### TASK INSTRUCTIONS
Copy out each line of the entries where the word "Sort" is present.

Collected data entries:

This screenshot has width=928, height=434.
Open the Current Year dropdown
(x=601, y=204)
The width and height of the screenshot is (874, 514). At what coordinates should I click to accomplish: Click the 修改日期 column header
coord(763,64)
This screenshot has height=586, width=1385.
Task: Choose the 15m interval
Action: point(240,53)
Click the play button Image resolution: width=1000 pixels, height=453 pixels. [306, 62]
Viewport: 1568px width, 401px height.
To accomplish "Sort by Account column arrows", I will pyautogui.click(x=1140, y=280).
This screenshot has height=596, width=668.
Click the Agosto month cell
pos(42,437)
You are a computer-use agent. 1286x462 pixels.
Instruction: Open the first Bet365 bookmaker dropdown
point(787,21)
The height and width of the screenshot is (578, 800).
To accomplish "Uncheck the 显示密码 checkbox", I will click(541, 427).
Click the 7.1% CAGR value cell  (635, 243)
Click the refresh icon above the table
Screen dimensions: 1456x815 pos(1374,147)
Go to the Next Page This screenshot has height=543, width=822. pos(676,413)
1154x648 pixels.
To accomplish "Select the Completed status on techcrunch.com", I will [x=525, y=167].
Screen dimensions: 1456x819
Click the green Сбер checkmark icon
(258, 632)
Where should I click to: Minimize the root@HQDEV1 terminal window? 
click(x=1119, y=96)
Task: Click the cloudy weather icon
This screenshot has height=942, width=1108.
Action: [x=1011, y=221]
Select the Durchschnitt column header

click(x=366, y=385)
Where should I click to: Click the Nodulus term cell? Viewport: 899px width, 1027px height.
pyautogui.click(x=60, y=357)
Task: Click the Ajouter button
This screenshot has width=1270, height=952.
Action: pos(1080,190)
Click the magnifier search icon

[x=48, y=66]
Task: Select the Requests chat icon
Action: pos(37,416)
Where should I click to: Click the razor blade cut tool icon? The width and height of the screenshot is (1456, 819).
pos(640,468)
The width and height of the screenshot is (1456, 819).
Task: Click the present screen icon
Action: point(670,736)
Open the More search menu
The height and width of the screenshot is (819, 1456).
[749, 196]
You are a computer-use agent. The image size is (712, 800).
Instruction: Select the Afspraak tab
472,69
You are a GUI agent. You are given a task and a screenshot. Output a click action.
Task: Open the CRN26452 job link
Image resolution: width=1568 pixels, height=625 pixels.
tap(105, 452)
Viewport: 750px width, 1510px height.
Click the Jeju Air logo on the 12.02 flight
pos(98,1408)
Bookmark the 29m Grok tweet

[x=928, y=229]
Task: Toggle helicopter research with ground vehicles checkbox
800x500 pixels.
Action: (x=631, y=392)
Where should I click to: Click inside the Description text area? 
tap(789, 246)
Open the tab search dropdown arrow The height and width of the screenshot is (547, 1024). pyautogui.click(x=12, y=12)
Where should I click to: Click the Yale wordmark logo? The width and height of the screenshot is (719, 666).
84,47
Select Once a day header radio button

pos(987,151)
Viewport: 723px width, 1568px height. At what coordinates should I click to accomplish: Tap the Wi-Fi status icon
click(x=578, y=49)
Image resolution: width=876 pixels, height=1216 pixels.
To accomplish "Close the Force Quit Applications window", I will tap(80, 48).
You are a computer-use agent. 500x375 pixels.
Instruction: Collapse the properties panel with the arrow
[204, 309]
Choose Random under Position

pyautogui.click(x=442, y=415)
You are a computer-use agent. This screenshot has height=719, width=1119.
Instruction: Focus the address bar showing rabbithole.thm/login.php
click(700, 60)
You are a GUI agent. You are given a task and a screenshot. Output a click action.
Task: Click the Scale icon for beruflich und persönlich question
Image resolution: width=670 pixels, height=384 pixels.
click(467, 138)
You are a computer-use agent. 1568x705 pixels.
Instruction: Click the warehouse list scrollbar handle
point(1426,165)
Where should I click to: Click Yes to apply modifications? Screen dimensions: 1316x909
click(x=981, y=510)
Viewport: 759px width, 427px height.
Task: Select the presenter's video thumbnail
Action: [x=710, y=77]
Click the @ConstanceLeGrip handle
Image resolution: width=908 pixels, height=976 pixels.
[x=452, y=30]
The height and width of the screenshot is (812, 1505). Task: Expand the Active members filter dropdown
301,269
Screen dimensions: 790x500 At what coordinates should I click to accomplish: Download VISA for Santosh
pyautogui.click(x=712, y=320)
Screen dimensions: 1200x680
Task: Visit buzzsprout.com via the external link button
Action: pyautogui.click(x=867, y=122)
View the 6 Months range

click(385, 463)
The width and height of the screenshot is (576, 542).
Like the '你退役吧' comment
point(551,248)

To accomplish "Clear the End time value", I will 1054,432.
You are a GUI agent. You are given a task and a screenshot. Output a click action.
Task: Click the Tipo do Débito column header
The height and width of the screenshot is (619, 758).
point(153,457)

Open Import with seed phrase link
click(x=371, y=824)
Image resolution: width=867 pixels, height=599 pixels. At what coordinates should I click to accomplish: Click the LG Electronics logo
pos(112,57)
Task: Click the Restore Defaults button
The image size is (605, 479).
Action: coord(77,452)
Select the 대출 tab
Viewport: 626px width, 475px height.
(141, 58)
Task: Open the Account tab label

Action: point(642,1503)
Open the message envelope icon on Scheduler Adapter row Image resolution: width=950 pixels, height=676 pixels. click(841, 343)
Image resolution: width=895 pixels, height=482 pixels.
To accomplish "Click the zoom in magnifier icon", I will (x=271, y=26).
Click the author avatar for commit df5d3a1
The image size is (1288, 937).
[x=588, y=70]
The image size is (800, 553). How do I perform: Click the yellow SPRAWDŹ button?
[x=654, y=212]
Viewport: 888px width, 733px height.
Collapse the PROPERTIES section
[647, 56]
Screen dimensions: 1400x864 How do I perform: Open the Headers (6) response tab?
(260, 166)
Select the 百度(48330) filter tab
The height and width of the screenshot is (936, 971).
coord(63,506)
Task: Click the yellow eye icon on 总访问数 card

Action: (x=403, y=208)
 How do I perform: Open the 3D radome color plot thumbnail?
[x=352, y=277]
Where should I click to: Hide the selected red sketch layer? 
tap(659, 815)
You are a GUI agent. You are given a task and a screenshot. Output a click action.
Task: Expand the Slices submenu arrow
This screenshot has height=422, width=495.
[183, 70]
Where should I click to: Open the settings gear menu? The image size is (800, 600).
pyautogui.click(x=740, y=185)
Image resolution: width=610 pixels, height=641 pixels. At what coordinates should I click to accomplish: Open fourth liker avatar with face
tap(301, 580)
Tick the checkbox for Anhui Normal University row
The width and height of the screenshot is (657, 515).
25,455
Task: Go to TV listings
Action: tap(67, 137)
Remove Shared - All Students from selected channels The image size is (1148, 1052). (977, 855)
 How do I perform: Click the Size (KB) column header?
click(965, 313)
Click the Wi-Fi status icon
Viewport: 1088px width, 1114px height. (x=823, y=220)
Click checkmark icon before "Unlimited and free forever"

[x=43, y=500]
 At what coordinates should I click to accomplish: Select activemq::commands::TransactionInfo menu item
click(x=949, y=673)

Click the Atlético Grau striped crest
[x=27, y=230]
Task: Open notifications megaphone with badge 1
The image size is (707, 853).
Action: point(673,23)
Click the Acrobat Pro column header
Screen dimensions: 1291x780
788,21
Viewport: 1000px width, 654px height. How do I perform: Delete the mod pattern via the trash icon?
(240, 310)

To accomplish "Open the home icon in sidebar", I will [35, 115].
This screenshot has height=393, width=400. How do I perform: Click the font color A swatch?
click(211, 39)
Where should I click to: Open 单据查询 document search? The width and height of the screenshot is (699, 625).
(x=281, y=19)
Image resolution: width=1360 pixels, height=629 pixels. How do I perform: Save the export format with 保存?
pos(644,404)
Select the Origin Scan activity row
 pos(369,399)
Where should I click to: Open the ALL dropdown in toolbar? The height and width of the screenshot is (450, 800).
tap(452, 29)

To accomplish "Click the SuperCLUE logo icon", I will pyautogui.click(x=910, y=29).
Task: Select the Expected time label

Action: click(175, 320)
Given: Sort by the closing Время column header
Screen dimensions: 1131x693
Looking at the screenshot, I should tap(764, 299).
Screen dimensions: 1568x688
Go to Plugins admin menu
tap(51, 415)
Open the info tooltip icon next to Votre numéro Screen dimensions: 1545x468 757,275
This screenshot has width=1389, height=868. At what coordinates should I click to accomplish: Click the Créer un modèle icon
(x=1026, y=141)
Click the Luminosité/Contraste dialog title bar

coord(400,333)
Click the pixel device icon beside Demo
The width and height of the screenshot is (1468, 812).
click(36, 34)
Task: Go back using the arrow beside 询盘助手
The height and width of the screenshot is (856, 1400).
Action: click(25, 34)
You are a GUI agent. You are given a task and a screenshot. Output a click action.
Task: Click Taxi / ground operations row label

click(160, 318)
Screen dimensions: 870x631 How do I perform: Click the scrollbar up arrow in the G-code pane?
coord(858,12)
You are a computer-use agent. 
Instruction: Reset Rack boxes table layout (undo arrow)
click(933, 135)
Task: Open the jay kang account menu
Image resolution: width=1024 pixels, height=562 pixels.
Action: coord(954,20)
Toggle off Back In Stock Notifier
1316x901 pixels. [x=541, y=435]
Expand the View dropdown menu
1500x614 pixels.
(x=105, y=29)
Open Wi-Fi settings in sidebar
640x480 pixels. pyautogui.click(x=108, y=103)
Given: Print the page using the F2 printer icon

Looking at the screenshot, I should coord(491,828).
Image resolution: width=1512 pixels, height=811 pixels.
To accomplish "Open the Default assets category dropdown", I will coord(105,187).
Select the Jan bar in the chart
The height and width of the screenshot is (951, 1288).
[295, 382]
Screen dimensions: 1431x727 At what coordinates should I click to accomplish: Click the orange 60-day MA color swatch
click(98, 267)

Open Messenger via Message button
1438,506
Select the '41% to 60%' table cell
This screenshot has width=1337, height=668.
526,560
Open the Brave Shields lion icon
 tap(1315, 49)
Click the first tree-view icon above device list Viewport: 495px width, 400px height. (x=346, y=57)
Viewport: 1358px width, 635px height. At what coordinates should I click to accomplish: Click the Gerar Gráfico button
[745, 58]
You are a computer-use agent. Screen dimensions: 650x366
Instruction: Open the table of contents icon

### RESPONSE BOX
To accomplish "Sort by Account column arrows", I will pyautogui.click(x=1140, y=280).
Given: Sort by the closing Время column header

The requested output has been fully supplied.